(SEITENAUSZUG):
##########
Vorsitzende der Tafel Freital: Sie toleriert keine rechten Sprüche

Karin Rauschenbach leitet die Tafel Freital. Sie mag ihre Kund*innen, setzt sich für ein soziales Miteinander ein und geht schlagfertig mit Rassismus um.

Eine Frau steht vor einem Ladenregal

Stolz auf ihren Laden: Karin Rauschenbach, Vorsitzende der Tafel Freital e.V Foto: Belinda Grasnick

FREITAL taz | Der Laden ist klein, aber gut geordnet. Rechterhand stehen Tütensuppen und Gewürzstreuer sauber aufgereiht, darunter Ketchup, Senf und Instantnudeln. Das Gemüse ist der Blickfang der Auslage, es strahlt frisch und knackig aus einem Holzkörbchen. Auf der linken Seite ist eine Frischetheke mit Wurst, Fleisch und Fisch, im hinteren Teil gibt es einen Kühlschrank mit Milchprodukten. „Wie ein Tante-Emma-Laden“, strahlt Karin Rauschenbach. Ihr Laden ist allerdings kein normaler Einzelhandel: Die 52-Jährige ist Vorsitzende des Tafel Freital e.V.
##########
(VORLIEGENDES MATERIAL):
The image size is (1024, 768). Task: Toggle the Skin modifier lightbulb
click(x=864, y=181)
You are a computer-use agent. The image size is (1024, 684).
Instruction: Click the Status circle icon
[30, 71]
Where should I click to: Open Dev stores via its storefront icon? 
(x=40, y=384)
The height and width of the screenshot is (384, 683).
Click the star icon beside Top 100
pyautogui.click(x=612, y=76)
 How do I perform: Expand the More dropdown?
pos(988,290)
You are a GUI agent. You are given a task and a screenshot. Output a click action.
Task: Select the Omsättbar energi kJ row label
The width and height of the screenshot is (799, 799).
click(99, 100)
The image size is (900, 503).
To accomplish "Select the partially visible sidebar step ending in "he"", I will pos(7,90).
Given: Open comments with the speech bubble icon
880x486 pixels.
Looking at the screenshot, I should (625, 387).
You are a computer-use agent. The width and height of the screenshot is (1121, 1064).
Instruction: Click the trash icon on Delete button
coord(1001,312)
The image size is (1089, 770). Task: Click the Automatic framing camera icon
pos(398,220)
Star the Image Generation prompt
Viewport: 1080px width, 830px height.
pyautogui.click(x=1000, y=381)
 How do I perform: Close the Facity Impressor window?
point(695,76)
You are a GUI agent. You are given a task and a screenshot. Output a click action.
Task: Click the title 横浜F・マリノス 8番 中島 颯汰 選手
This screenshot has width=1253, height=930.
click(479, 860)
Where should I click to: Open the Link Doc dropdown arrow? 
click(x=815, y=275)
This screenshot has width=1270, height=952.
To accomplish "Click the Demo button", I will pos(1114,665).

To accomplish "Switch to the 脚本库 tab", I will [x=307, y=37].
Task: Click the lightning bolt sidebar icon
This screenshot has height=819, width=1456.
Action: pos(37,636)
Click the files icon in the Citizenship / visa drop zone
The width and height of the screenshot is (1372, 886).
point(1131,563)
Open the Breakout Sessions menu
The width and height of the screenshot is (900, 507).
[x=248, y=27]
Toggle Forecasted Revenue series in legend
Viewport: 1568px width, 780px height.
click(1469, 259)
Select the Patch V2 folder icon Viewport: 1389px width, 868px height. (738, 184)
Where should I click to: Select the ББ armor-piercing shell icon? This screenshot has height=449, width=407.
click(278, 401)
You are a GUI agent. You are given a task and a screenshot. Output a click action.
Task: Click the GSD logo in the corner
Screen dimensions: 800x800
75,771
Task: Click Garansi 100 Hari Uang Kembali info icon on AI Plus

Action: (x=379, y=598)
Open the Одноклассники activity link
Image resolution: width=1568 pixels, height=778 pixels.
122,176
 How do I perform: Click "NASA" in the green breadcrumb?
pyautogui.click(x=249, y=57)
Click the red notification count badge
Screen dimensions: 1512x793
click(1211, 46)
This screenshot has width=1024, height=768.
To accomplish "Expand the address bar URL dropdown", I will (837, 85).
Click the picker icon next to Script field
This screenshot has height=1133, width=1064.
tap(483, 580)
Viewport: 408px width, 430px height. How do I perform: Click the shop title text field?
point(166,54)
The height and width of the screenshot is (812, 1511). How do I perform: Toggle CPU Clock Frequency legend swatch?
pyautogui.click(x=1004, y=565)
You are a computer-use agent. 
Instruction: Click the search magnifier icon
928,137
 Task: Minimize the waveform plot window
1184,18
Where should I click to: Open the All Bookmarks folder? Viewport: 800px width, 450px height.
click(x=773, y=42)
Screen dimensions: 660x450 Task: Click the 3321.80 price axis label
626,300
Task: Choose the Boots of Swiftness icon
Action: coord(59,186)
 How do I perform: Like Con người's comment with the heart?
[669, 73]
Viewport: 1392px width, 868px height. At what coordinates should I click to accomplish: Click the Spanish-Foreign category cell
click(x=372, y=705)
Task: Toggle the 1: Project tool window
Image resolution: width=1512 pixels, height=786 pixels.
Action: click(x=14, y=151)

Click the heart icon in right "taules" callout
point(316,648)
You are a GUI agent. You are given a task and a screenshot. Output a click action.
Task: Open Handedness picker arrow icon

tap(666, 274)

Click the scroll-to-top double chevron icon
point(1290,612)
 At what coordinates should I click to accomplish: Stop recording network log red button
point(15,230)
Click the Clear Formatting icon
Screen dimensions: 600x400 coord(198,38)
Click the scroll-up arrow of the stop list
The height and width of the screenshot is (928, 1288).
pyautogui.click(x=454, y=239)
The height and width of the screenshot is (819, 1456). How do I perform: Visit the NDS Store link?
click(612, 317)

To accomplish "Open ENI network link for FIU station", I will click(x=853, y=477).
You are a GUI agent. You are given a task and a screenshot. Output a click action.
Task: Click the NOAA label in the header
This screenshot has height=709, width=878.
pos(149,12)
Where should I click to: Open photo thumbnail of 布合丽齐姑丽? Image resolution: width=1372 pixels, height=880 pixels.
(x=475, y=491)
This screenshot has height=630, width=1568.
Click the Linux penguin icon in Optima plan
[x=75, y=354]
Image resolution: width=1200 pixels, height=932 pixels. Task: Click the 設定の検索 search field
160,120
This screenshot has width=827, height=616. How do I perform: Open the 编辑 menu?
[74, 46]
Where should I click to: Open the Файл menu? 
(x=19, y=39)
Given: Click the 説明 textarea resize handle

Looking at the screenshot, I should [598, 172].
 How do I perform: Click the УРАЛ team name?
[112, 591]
##########
(AUFGABENSTELLUNG 1): Prüfen Sie anhand des Seitenauszugs, ob die folgenden Aussagen zutreffen: (a) Karin Rauschenbach ist 52 Jahre alt. (b) Im Laden gibt es keine Frischetheke. (c) Das Gemüse liegt in einem Holzkörbchen. Beantworten Sie jede Aussage mit Ja oder Nein und zitieren Sie die entscheidende Textstelle wörtlich.
(AUFGABENSTELLUNG 2): Womit vergleicht Karin Rauschenbach laut Seitenauszug ihren Laden?
(AUFGABENSTELLUNG 3): Extrahieren Sie aus dem Seitenauszug unverändert den Abschnitt von „Eine Frau steht“ bis einschließlich „Tafel Freital e.V.“.

(SCHRIFTLICHE ANTWORT 1):
(a) Ja: „Die 52-Jährige ist Vorsitzende des Tafel Freital e.V.“
(b) Nein: „Auf der linken Seite ist eine Frischetheke mit Wurst, Fleisch und Fisch“
(c) Ja: „es strahlt frisch und knackig aus einem Holzkörbchen“

(SCHRIFTLICHE ANTWORT 2): Mit einem Tante-Emma-Laden.

(SCHRIFTLICHE ANTWORT 3):
Eine Frau steht vor einem Ladenregal

Stolz auf ihren Laden: Karin Rauschenbach, Vorsitzende der Tafel Freital e.V Foto: Belinda Grasnick

FREITAL taz | Der Laden ist klein, aber gut geordnet. Rechterhand stehen Tütensuppen und Gewürzstreuer sauber aufgereiht, darunter Ketchup, Senf und Instantnudeln. Das Gemüse ist der Blickfang der Auslage, es strahlt frisch und knackig aus einem Holzkörbchen. Auf der linken Seite ist eine Frischetheke mit Wurst, Fleisch und Fisch, im hinteren Teil gibt es einen Kühlschrank mit Milchprodukten. „Wie ein Tante-Emma-Laden“, strahlt Karin Rauschenbach. Ihr Laden ist allerdings kein normaler Einzelhandel: Die 52-Jährige ist Vorsitzende des Tafel Freital e.V.